The labour force at these units has, predictably, been the first casualty of decreasing profits. The 37 gun factories collectively had over 2,000 labourers; today, they have just about 100. Nidhi said: “To make one gun, the skills of nine people are involved. Naturally, with customers dumping Munger guns in favour of smuggled arms, the demand for our firearms has steeply declined. This has led all manufacturing units to scale down production. As a result, the workforce has been forced out of jobs.” As if losing their jobs wasn’t enough, the labourers now have to cope with suspicious cops. Investigators believe that those involved in the AK-47 smuggling racket could have roped in jobless employees of Munger’s gun factories by offering them steady income.

Nagendra Sharma, 46, a representative of the Munger Gun Factory Workers Union, was only 11 years old when he started accompanying his father to work in an arms unit. After having spent 35 years working in gun manufacturing units, Sharma is now without a job. “Gun factories have cut down production as demand has dried up and I, like hundreds of other workers, have lost my job. For the first time in my life, I don’t know how to provide for my family. The only craft I know is gun manufacturing,” Sharma told India Legal.

With a family of six, Sharma now picks up menial jobs and earns about Rs 3,000 a month. “At the gun factories, I could earn up to Rs 12,000 per month and even more when the demand was high. Most of my co-workers also lost their jobs and are facing the same crisis or worse. Many are plying rickshaws, working as contract labourers with local builders or as security guards,” he said.

The past few months have made life worse for the unemployed workers. “Whenever any illegal arms or their spare parts are found in and around Munger, our labourers, whether unemployed or employed, are suspected of being part of the smuggling ring,” said Nidhi. “The irony is that Munger’s legal gun factories largely use manual turning machines, while illegal arms like AK-47 rifles or other sophisticated pistols are made using computerised numerically controlled (CNC) machines. Our workers aren’t trained in the CNC, but still remain the target of suspicion.”

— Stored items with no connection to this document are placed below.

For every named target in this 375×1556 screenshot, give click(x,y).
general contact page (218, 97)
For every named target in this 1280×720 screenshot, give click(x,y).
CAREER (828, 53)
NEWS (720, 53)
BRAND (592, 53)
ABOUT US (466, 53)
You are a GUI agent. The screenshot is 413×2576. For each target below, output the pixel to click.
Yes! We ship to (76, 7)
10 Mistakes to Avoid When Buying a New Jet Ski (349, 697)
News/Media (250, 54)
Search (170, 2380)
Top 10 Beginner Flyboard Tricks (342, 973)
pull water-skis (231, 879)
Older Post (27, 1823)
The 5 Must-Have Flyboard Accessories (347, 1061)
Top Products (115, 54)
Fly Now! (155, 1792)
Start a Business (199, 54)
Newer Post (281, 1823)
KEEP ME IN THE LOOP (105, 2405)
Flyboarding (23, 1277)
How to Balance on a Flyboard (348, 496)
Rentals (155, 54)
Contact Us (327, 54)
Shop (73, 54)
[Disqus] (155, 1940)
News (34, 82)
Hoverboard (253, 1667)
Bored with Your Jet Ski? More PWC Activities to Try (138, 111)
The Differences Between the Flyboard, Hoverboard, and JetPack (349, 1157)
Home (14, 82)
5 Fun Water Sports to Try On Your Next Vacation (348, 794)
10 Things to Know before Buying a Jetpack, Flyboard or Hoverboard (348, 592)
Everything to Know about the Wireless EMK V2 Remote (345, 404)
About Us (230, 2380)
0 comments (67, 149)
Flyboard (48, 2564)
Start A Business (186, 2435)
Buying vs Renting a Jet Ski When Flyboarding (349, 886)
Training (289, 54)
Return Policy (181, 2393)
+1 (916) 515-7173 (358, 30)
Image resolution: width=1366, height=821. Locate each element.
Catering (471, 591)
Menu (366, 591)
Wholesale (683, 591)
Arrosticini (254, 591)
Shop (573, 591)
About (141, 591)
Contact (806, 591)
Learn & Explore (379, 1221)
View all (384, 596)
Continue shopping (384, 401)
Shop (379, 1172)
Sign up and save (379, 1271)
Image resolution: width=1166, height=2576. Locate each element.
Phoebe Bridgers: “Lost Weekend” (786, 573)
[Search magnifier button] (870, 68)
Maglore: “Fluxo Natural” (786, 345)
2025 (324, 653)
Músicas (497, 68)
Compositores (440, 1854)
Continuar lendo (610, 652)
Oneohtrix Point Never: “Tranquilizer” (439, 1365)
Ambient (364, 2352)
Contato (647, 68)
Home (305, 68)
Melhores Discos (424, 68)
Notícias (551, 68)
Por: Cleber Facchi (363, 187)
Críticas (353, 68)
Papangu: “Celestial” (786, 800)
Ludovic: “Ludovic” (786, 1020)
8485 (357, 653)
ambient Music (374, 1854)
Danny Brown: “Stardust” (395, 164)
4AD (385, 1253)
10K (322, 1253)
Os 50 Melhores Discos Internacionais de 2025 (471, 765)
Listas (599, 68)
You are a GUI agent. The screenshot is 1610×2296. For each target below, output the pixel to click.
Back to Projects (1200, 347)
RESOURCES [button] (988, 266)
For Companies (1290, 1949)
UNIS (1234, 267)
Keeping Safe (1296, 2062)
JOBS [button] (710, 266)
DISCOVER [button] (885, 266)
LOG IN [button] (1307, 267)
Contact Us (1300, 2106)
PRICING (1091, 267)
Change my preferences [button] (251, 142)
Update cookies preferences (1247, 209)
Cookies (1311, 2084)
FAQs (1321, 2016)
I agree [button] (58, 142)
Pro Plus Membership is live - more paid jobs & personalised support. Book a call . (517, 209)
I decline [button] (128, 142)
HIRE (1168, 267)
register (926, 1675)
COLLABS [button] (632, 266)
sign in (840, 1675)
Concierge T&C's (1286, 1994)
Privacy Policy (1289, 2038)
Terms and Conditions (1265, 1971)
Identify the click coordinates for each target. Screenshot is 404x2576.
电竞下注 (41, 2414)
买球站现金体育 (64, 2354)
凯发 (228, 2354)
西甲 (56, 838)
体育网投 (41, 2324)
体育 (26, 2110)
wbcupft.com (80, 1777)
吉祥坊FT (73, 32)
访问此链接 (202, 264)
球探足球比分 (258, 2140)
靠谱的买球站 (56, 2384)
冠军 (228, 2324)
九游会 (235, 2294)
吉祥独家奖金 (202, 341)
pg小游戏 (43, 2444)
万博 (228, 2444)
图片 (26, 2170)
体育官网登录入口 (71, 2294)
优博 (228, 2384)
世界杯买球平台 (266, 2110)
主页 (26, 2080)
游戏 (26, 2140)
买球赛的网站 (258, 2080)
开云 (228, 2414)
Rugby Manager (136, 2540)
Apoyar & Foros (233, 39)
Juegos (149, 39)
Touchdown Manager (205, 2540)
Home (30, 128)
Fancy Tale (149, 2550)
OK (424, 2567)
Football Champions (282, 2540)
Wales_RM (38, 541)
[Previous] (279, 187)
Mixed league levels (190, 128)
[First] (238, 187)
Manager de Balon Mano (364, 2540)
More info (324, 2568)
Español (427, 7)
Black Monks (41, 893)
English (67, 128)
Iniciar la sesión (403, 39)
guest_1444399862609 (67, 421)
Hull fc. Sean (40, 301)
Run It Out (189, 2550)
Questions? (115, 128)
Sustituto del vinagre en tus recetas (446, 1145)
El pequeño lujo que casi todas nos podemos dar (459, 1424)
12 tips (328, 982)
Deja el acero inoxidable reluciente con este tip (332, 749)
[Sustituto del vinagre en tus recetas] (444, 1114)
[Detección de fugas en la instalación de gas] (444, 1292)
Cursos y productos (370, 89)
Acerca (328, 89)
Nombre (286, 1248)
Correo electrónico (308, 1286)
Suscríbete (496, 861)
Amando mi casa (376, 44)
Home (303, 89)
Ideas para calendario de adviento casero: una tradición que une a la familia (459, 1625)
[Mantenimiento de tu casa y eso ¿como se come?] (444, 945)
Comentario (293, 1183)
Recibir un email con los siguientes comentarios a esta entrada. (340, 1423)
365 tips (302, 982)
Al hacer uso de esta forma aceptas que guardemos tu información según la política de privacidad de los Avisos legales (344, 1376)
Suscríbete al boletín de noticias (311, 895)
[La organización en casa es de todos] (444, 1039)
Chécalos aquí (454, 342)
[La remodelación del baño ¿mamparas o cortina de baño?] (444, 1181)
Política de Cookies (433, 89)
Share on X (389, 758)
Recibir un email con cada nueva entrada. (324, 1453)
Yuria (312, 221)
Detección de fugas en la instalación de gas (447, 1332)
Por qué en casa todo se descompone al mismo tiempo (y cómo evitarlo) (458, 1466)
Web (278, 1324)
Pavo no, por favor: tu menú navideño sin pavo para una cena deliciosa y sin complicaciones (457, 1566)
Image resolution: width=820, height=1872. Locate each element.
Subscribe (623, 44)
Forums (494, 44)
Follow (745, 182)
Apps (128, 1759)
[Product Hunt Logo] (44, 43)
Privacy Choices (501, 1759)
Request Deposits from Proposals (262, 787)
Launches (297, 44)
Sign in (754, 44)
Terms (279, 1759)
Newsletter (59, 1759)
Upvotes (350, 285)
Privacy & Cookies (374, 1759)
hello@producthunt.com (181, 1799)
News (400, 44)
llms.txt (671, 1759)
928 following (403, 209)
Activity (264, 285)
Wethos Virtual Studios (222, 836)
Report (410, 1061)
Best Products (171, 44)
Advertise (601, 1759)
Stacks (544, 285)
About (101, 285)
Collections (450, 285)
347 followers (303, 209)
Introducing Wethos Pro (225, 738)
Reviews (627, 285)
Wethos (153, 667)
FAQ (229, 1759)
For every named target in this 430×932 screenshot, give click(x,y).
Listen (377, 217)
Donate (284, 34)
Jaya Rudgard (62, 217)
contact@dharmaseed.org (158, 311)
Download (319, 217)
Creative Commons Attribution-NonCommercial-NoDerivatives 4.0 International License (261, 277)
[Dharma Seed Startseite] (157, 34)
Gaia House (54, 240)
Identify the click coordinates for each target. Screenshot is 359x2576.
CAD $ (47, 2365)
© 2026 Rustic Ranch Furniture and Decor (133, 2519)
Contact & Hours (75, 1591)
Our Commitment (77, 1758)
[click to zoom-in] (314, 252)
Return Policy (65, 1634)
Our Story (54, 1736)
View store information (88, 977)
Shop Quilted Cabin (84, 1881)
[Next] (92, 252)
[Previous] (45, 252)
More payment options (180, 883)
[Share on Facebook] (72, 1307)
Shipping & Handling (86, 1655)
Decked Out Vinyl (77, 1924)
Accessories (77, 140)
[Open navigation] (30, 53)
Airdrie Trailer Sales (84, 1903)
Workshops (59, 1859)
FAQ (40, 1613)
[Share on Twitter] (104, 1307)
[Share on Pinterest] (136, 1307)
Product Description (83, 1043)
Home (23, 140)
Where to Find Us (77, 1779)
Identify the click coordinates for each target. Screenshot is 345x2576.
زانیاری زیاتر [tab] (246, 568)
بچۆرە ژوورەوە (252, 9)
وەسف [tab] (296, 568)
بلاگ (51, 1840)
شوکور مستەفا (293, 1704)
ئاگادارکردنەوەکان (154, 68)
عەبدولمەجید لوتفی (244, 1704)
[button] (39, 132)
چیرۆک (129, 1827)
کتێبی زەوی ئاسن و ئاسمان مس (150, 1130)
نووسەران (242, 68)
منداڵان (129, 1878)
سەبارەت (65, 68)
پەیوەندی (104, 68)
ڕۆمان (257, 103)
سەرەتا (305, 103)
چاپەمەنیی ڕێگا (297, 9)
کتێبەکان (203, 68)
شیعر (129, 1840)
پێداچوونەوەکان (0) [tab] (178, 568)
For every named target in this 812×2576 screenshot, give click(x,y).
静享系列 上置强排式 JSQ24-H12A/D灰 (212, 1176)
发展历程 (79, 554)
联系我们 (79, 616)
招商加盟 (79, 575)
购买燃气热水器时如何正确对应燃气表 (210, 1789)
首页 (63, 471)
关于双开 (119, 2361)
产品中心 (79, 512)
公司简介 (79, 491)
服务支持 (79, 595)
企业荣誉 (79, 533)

Dr DN Gautam, former director-general of police, Bihar, believes that illegal arms manufacturing units had always coexisted in Munger along with legal units. He recalled that in February 1986, around 100 Czechoslovakia-made bullets of AK-47 caliber were recovered in Diyara area of Munger during a search operation. “Naturally, those bullets were not meant for DBBL or SBBL guns being produced in Munger’s legal gun units.” However, he agrees that the government remains clueless about how to tackle the menace.

“When unemployed skilled gunsmiths are readily available here, it is easy for illegal arms manufacturers and smugglers to poach them for illicit activities. The illegal industry provides a steady flow of money. The state needs to employ these workers within its police force. Doing so will hit the illegal gun market and help these people lead a life of dignity instead of being targeted as felons,” Gautam said.

While the NIA will investigate the present smuggling case, the need of the hour is for the central and state governments to look at the situation in Munger holistically and not just as another case of arms smuggling. Will they?